Task | Look through the records below for the line with "This screenshot has height=707, width=720.". Return that line and each one after it up to and including the line with "Image resolution: width=697", exactly.

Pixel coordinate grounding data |
- - -

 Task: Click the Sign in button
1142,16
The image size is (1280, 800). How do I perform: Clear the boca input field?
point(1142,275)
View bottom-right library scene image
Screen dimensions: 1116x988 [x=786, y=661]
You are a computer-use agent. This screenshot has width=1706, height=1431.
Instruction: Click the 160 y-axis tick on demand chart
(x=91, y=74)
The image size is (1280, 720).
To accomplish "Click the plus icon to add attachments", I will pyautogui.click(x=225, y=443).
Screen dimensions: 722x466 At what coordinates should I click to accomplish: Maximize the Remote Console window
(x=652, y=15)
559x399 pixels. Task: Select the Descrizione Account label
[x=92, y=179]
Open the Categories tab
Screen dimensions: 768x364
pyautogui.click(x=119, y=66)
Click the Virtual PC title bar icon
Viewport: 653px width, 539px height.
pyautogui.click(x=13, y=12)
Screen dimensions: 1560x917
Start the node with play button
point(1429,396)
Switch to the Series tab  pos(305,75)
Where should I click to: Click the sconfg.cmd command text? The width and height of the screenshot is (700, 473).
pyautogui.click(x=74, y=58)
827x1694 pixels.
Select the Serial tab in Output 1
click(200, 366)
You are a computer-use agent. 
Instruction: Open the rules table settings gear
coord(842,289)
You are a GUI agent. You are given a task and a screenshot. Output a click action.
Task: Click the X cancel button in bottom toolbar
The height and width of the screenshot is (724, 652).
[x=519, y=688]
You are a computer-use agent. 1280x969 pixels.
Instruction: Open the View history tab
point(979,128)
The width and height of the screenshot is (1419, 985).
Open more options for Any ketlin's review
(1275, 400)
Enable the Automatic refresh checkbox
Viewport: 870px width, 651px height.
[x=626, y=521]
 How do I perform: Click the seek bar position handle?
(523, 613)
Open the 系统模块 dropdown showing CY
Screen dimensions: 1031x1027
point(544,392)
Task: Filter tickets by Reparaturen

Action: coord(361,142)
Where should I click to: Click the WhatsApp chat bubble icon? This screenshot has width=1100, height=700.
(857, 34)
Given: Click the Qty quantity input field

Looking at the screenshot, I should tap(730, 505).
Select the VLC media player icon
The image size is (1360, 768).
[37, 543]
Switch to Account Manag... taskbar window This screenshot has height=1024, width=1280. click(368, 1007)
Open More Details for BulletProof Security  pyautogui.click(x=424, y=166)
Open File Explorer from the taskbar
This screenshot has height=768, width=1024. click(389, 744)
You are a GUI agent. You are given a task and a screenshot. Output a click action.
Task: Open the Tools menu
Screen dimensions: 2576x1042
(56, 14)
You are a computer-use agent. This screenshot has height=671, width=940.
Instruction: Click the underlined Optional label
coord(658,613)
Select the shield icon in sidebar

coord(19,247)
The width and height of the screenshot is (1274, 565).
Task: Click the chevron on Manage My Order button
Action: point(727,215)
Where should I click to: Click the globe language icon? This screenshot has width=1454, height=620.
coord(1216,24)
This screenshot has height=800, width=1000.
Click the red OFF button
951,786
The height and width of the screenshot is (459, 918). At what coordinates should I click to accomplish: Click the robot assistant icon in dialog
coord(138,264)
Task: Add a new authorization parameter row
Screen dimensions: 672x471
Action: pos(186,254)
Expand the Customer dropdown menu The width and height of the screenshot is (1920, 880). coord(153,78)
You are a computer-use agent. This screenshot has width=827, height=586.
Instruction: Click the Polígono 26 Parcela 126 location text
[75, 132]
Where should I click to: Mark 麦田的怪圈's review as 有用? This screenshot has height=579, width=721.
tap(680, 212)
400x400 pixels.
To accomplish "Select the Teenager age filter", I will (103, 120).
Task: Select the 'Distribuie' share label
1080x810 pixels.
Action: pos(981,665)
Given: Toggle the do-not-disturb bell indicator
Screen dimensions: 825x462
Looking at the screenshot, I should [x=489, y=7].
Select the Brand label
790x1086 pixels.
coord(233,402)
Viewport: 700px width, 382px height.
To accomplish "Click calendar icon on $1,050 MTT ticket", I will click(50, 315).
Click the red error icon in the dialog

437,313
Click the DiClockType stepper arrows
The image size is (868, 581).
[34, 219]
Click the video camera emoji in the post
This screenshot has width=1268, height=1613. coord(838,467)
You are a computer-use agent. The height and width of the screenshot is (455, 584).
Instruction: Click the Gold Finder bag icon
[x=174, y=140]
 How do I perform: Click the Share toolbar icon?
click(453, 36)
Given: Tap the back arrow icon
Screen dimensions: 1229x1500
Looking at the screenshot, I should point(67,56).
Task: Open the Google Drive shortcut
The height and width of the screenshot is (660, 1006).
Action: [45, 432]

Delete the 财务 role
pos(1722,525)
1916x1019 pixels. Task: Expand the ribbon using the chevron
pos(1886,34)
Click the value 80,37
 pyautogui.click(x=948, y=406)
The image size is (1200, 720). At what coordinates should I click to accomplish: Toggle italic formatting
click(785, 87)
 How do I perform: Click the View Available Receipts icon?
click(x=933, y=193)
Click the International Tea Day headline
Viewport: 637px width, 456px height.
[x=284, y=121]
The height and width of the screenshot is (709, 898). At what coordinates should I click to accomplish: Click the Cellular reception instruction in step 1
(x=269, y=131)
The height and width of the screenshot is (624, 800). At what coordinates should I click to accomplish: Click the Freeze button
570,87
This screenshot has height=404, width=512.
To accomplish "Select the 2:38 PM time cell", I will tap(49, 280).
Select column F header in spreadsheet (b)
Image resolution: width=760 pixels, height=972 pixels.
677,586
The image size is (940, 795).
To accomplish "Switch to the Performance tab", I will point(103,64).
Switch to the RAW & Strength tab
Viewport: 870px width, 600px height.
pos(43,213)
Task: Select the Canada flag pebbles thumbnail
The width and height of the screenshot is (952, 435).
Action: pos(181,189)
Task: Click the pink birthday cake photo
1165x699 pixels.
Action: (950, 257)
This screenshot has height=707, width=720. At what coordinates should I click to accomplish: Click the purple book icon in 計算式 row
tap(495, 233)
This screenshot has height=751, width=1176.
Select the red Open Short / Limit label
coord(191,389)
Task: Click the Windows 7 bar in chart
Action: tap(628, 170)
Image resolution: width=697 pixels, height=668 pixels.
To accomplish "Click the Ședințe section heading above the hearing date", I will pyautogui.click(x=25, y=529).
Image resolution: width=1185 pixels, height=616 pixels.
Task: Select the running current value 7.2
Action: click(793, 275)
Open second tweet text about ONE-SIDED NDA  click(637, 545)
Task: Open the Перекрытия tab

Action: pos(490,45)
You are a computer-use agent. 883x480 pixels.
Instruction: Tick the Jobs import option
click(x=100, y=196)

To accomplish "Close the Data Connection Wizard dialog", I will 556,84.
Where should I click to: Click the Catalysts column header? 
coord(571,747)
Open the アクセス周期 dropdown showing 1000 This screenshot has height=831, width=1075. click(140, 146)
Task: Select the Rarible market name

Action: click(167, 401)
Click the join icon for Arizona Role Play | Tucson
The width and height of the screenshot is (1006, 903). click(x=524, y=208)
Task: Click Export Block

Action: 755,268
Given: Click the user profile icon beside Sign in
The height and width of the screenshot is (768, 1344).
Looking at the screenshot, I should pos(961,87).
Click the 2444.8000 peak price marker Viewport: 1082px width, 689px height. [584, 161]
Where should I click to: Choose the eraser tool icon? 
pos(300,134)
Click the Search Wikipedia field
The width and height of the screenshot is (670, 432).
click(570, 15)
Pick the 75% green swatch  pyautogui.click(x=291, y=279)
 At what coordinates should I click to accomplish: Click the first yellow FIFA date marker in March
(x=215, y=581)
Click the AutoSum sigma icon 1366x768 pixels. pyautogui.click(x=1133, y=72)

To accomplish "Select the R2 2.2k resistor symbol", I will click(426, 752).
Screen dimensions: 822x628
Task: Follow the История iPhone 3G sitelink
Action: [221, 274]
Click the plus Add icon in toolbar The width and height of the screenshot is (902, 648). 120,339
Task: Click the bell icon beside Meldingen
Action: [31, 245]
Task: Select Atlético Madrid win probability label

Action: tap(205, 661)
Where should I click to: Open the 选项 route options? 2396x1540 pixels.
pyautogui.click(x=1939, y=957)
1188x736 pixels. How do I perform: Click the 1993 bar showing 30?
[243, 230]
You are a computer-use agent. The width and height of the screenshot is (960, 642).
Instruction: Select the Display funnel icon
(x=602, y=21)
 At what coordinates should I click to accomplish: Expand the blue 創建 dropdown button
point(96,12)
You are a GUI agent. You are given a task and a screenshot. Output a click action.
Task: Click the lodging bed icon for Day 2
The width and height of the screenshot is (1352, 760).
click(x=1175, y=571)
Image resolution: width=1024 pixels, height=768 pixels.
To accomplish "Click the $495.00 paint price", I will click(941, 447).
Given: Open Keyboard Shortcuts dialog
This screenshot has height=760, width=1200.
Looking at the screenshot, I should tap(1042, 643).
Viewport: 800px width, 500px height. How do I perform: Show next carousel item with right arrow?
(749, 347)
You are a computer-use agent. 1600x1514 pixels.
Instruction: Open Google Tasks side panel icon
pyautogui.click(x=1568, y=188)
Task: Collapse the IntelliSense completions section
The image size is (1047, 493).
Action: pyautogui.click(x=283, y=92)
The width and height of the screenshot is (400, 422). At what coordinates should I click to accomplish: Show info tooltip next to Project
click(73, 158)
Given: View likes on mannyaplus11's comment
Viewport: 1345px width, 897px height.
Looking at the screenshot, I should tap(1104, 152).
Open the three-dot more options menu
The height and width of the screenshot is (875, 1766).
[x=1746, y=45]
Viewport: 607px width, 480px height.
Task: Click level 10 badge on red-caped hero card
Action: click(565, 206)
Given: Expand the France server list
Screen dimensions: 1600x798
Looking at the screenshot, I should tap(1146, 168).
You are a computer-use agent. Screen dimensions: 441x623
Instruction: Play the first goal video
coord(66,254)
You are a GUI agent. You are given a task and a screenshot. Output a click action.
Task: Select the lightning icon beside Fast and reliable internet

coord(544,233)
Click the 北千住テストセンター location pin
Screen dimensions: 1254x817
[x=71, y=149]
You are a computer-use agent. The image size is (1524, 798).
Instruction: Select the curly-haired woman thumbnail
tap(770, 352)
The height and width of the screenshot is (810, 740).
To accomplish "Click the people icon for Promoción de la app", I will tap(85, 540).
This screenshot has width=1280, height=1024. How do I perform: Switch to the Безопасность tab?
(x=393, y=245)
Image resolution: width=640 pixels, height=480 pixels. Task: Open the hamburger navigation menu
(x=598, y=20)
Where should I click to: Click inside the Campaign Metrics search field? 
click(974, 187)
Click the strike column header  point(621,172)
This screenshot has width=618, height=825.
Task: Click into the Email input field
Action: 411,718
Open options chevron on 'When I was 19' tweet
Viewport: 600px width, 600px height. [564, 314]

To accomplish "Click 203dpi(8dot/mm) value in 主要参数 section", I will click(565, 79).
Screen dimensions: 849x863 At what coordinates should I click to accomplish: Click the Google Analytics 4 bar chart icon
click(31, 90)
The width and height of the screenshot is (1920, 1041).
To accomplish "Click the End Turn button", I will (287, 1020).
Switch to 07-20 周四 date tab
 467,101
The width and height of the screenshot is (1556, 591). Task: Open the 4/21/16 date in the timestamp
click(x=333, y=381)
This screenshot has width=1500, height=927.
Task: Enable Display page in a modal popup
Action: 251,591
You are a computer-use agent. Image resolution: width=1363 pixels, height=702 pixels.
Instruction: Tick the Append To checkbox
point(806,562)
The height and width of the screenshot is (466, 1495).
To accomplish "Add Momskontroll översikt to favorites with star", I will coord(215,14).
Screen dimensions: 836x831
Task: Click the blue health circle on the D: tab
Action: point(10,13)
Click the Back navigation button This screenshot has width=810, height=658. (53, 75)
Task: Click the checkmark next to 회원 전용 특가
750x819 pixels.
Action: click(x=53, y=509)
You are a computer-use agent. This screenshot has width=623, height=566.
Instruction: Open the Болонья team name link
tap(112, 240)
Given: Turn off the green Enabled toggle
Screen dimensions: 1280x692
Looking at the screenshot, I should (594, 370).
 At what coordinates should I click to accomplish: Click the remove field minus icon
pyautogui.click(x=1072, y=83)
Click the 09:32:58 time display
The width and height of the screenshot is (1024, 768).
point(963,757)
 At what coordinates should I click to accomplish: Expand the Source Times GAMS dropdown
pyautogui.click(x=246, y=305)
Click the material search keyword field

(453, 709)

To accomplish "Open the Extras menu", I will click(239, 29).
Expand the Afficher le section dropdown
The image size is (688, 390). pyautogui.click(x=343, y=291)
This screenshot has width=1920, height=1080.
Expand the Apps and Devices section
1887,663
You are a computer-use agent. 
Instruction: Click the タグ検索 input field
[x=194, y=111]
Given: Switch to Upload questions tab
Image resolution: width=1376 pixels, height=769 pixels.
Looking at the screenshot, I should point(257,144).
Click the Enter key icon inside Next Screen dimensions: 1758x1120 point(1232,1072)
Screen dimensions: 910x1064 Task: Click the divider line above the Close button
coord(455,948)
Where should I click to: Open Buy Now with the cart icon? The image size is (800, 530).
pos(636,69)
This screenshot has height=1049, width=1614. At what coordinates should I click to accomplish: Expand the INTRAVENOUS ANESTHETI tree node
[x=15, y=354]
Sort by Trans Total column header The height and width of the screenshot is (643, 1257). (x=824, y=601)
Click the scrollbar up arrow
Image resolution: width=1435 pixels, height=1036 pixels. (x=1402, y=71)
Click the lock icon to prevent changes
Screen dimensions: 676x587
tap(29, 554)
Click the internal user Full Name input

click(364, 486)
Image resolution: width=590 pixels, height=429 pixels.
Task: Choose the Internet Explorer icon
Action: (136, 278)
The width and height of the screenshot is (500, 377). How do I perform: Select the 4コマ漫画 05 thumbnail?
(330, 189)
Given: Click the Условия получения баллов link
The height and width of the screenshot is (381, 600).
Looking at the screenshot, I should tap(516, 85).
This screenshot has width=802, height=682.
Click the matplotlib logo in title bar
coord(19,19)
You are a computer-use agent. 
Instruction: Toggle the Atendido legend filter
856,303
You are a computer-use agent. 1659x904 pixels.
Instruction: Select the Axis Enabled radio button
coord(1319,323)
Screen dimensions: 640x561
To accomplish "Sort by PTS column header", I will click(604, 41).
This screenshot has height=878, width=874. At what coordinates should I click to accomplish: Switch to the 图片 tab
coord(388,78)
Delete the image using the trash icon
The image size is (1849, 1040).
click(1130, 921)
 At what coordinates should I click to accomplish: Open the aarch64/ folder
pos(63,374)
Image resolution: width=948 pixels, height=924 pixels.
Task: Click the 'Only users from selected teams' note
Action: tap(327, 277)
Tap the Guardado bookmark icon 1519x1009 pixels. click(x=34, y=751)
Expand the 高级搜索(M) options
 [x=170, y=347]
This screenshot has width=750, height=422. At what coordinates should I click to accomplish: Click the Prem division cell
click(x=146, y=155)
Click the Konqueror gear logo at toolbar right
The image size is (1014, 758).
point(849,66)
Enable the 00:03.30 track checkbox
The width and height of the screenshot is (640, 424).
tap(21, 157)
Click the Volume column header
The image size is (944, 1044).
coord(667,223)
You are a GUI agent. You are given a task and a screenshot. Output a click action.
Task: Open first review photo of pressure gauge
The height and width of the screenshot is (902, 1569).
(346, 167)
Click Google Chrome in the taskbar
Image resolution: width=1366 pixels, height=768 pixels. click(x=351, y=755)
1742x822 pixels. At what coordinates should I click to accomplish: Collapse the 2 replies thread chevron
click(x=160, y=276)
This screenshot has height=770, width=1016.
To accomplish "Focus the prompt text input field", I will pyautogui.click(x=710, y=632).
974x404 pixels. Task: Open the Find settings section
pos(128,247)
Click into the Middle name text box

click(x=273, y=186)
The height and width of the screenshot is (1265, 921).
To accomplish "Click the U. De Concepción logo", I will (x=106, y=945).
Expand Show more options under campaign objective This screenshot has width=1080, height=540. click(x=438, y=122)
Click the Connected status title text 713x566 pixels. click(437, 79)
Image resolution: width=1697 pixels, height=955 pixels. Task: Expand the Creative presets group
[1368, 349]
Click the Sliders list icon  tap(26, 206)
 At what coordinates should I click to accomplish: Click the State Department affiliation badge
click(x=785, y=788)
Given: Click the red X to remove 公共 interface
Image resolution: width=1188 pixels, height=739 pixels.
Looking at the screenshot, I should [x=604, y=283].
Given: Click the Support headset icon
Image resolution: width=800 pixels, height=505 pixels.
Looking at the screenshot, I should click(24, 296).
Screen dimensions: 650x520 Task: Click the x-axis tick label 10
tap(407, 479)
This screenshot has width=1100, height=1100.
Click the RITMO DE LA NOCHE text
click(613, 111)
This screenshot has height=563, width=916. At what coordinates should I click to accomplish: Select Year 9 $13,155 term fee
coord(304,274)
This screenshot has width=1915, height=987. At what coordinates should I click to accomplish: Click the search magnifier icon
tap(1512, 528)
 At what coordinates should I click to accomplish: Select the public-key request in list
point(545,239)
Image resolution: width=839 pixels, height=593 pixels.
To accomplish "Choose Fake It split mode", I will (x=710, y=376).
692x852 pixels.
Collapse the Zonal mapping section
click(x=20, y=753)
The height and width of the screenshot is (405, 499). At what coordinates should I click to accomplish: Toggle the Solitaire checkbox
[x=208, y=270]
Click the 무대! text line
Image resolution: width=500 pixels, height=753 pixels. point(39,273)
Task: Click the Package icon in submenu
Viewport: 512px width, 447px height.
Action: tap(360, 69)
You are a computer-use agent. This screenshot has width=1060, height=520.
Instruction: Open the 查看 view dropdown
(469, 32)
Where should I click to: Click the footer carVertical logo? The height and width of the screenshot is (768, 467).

- - -

Output |
This screenshot has height=707, width=720. At what coordinates should I click to accomplish: Click the purple book icon in 計算式 row
tap(495, 233)
This screenshot has height=751, width=1176.
Select the red Open Short / Limit label
coord(191,389)
Task: Click the Windows 7 bar in chart
Action: tap(628, 170)
Image resolution: width=697 pixels, height=668 pixels.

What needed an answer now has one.